The answer to this problem is integration technology. For many years message-oriented middleware (MOM) and enterprise service buses (ESB) have offered the data movement, transformation and orchestration needed to keep different applications on the same page, and more recently integration platforms as a service (iPaaS) solutions like Boomi and Mulesoft’s AnyPoint have been all the rage because they do all that as an on-demand service in the cloud.

These solutions do, however, have limitations. They can lead to some points of failure, be hard to scale up, and many don’t facilitate real-time interactions based on events, requiring constant period polling. Furthermore, the combination of technologies it takes to support diverse message exchange patterns and protocols leads to a complex infrastructure that is difficult to maintain, change, and grow. These complications can seriously hinder the efficiency and agility of a lead to cash technology stack.

Luckily, there is a solution. The answer lies in event-driven integration, an enterprise architecture pattern built on leveraging the best capabilities of event brokers and integration platforms.
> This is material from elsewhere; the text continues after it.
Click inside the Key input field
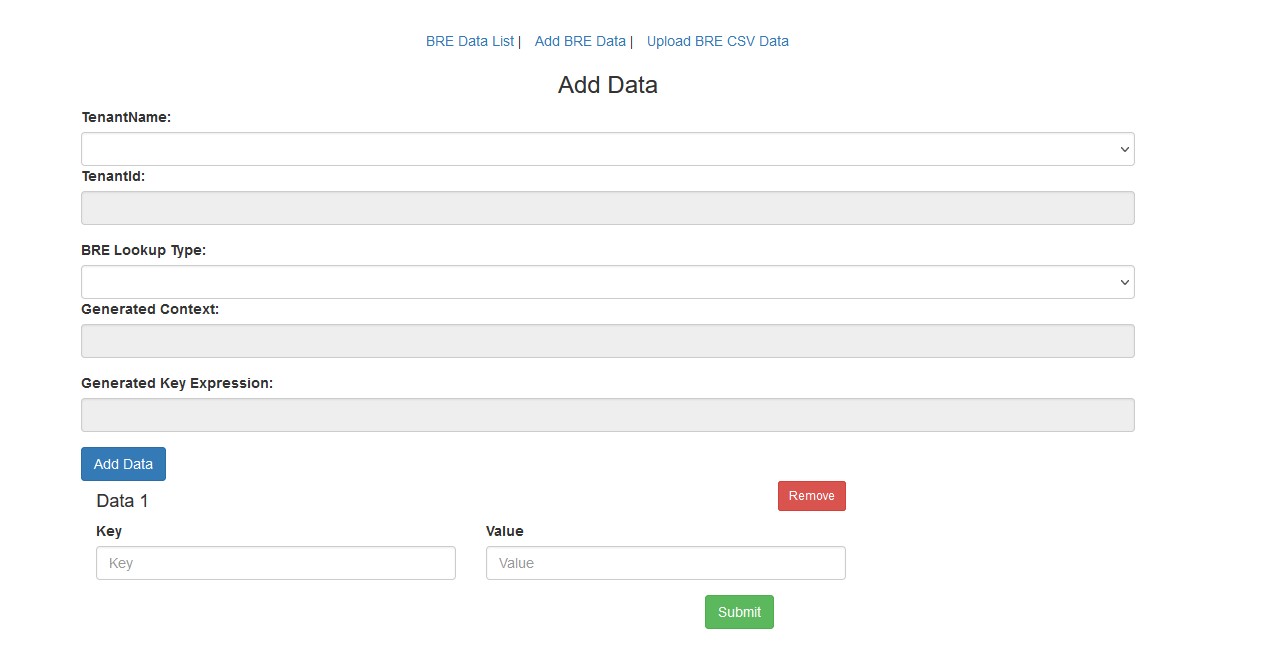The image size is (1284, 669). tap(275, 562)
By combining the data transformation and connectivity of an iPaaS with the real-time dynamic choreography of an event broker and event mesh, enterprises stand to benefit from an integrated technology stack that will make their lead to cash engine hum.

Here are four ways you can improve the efficiency and effectiveness of your lead to cash process by implementing event-driven integration.
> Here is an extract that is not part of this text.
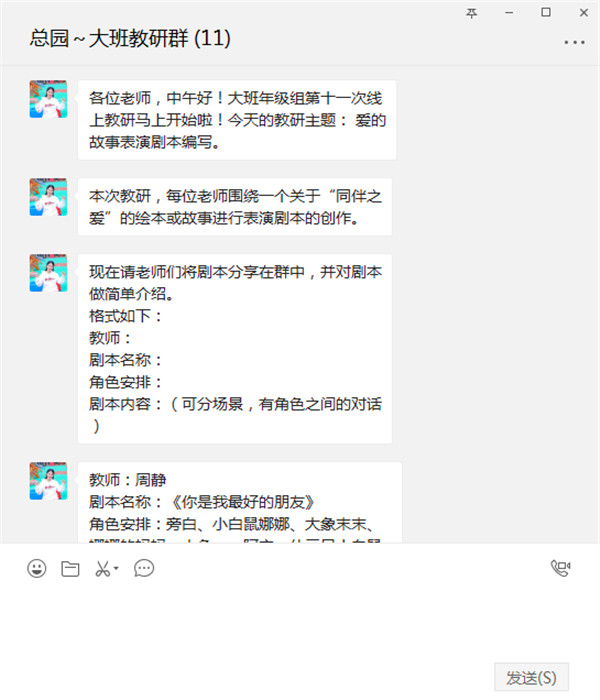Expand the screenshot options dropdown arrow

(116, 568)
Create a “Single Source of Truth”

Imagine an application or database that housed all of your lead to cash information, with proper permissions for who can see what, automatic distribution between different elements of the system, and no conflicting information between applications. What a vision! But here’s the problem – for most companies this “single source of truth” is a pipe dream. CRM and ERP systems have long promised this one-stop-shop for customer, order, billing, support, and marketing data, but they can’t be all things to all people and be effective in each and every use case.

Many organizations are moving toward best-of-breed toolsets instead of monolithic applications. While APIs and plugins can help bring important data from these apps into your CRM or ERP system and having them take the functional place of the monolith, it is impossible to effectively manage the entire lead to cash process from a single monolithic application without sacrificing functionality. Alternatively, databases and MDM approaches can be used to maintain a canonical record of lead to cash information, but they create complications when it comes to putting that data to use, I.e. incorporating it into business decisions, processes and customer interactions.
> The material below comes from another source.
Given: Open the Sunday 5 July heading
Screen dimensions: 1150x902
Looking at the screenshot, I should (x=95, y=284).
This is where event-driven integration can help. When systems are integrated using events as the informational currency, you end up with a canonical, distributed truth because many apps are kept synchronized, in real-time, by the powerful combination of an integration platform and an event mesh. Applications can subscribe to receive all of the events that are relevant to them, so all apps are updated simultaneously when something happens. So when a lead is marked “Closed – Won” in the CRM, that event updates marketing automation so the customer is sent a “Thank You” email, order fulfillment is instructed to send the product to the customer, a customer support profile is spun up, and so on. Keeping these systems on the same page is crucial when it comes to meeting modern customer expectations – fast, reliable, and simple transactions .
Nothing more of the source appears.